Task: Extract all lines from the data beneath that include the word "next".

(Saved data entries)
>>>

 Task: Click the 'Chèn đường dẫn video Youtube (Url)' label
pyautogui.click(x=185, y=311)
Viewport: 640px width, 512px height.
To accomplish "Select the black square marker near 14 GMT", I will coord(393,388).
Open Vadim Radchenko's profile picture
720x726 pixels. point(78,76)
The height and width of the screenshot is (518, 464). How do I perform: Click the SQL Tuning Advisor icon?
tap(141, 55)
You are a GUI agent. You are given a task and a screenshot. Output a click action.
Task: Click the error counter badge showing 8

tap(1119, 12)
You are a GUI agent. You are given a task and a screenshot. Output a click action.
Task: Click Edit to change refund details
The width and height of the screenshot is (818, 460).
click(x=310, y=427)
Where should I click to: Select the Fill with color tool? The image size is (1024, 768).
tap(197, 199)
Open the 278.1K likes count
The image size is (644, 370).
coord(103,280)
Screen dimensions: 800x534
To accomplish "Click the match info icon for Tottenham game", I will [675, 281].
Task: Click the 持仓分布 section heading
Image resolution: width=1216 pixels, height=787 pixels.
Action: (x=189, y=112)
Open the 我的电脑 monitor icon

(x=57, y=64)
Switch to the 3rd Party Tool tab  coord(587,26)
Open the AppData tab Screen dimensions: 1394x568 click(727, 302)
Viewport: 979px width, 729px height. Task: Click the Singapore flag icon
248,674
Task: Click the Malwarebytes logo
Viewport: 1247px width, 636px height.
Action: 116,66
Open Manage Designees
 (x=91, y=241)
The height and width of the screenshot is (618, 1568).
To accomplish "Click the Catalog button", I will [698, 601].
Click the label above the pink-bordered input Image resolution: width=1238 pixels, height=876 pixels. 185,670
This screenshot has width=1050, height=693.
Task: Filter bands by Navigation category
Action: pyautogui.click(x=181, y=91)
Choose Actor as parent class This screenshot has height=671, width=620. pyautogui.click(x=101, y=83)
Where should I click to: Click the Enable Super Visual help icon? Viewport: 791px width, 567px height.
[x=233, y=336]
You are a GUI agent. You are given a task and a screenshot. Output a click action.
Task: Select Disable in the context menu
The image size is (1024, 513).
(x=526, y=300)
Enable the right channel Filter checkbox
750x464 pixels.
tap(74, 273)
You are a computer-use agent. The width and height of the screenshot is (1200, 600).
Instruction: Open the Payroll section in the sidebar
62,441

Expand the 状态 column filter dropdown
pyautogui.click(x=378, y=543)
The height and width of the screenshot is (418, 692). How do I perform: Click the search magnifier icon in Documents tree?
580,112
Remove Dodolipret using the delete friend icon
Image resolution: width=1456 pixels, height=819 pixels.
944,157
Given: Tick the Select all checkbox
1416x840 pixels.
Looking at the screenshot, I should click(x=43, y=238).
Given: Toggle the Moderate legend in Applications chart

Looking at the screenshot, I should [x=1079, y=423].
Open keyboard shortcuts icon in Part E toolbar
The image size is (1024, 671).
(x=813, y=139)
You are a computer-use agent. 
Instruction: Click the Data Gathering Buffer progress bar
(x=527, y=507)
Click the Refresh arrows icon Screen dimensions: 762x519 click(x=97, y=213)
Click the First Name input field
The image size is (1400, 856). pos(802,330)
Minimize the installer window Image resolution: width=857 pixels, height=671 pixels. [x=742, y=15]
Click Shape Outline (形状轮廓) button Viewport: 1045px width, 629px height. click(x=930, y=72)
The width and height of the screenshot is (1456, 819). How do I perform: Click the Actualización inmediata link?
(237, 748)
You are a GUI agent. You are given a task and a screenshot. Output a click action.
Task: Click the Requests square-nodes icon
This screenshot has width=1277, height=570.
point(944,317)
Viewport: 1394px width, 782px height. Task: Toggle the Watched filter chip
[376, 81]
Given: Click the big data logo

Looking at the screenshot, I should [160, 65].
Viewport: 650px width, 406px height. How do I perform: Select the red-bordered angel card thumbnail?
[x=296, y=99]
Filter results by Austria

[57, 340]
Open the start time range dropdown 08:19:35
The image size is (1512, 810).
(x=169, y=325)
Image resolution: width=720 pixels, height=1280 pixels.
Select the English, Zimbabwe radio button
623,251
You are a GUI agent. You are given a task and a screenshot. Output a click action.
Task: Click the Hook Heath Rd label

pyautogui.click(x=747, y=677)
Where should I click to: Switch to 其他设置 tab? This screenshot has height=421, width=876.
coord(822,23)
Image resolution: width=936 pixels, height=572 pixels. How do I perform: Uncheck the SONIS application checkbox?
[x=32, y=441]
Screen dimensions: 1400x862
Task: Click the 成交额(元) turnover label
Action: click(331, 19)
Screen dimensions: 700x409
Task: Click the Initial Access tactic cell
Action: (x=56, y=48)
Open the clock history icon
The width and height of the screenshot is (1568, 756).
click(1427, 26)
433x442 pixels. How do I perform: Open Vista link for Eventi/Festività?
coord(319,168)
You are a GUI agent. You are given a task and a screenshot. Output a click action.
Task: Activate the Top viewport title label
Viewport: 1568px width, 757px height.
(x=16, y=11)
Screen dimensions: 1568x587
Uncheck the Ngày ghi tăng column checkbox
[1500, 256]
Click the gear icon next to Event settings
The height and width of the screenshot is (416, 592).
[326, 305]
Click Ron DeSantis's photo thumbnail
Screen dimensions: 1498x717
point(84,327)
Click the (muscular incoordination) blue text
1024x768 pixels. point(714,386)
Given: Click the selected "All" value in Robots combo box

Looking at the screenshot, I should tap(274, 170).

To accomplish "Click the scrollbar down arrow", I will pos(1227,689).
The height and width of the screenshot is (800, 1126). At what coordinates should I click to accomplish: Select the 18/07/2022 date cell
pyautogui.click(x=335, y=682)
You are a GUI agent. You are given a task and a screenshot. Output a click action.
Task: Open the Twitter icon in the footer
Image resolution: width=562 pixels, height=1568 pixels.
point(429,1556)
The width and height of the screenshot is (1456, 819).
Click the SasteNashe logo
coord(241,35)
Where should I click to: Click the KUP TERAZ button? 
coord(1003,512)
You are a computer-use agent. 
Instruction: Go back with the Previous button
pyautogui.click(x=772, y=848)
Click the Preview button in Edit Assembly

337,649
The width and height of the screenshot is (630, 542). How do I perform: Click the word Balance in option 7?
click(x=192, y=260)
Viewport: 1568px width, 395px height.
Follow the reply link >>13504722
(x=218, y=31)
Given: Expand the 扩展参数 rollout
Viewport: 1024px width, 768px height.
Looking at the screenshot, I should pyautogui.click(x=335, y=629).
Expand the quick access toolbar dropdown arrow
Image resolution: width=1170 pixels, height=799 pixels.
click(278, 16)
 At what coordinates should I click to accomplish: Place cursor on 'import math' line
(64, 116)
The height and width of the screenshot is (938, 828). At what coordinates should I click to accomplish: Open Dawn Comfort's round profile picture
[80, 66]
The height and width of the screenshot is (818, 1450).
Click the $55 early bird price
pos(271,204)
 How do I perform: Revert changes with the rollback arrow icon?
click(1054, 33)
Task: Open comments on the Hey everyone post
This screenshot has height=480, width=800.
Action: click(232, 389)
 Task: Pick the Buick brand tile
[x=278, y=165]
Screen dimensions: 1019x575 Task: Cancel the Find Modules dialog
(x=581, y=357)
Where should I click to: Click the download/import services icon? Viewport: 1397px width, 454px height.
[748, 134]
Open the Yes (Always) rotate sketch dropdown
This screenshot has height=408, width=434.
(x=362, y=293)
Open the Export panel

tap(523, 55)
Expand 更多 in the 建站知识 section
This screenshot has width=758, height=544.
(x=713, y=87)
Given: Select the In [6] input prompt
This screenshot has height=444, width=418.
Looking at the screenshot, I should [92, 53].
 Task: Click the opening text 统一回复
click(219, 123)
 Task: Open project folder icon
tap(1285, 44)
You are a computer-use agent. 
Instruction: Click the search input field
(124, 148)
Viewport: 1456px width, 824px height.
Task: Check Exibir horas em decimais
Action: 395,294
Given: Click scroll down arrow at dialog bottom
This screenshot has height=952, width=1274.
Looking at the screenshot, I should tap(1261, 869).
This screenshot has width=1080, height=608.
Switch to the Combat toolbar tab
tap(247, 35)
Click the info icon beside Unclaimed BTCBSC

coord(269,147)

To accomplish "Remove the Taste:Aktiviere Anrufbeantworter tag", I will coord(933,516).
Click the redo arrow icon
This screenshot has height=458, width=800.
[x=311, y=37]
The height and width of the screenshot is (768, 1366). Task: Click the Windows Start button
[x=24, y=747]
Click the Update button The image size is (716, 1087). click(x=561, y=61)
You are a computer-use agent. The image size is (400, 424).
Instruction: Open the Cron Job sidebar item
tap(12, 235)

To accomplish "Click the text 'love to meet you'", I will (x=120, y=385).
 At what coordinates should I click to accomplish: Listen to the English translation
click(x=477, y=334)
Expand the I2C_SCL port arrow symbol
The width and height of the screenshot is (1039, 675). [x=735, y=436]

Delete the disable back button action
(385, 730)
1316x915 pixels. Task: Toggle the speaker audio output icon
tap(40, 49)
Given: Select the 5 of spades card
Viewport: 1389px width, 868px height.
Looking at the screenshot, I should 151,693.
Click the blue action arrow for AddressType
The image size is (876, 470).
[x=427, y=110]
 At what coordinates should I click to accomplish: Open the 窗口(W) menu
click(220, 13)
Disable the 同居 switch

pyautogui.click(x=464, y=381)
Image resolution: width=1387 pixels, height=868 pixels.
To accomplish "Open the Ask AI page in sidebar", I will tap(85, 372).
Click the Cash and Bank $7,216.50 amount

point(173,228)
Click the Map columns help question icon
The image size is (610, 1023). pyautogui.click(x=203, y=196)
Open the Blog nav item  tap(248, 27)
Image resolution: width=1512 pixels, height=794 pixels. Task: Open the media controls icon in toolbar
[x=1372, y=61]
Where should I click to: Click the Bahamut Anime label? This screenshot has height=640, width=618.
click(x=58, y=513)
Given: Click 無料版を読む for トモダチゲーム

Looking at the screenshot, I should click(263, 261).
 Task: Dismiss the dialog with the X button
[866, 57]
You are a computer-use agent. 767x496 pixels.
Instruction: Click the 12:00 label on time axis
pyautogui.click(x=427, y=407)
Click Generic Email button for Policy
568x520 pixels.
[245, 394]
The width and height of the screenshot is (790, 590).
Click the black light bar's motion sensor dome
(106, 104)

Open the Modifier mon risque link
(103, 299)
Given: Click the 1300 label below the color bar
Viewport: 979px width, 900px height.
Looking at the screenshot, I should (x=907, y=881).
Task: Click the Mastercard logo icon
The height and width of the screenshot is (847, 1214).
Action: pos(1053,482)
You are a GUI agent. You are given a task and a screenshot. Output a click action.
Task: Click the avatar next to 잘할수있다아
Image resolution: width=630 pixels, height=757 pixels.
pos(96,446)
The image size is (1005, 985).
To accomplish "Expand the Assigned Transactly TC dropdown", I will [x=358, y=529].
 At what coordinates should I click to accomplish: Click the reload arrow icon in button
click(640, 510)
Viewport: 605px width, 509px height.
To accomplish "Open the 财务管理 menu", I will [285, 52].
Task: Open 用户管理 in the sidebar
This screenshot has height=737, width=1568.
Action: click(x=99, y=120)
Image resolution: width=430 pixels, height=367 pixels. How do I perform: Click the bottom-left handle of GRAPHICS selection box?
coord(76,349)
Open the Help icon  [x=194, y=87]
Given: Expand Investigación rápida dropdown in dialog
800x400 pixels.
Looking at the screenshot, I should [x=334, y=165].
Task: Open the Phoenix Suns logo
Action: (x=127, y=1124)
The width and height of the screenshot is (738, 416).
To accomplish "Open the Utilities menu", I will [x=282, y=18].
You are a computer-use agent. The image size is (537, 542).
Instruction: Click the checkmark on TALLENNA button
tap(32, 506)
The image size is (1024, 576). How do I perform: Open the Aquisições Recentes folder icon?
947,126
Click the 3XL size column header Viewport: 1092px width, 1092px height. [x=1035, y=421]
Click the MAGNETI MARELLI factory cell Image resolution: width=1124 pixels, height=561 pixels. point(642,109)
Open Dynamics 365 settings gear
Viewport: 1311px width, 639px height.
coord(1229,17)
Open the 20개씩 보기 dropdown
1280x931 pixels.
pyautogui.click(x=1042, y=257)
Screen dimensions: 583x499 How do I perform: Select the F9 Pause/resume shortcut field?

<<<

Exercise response:
Click the gear icon next to Event settings
Task: Click the avatar next to 잘할수있다아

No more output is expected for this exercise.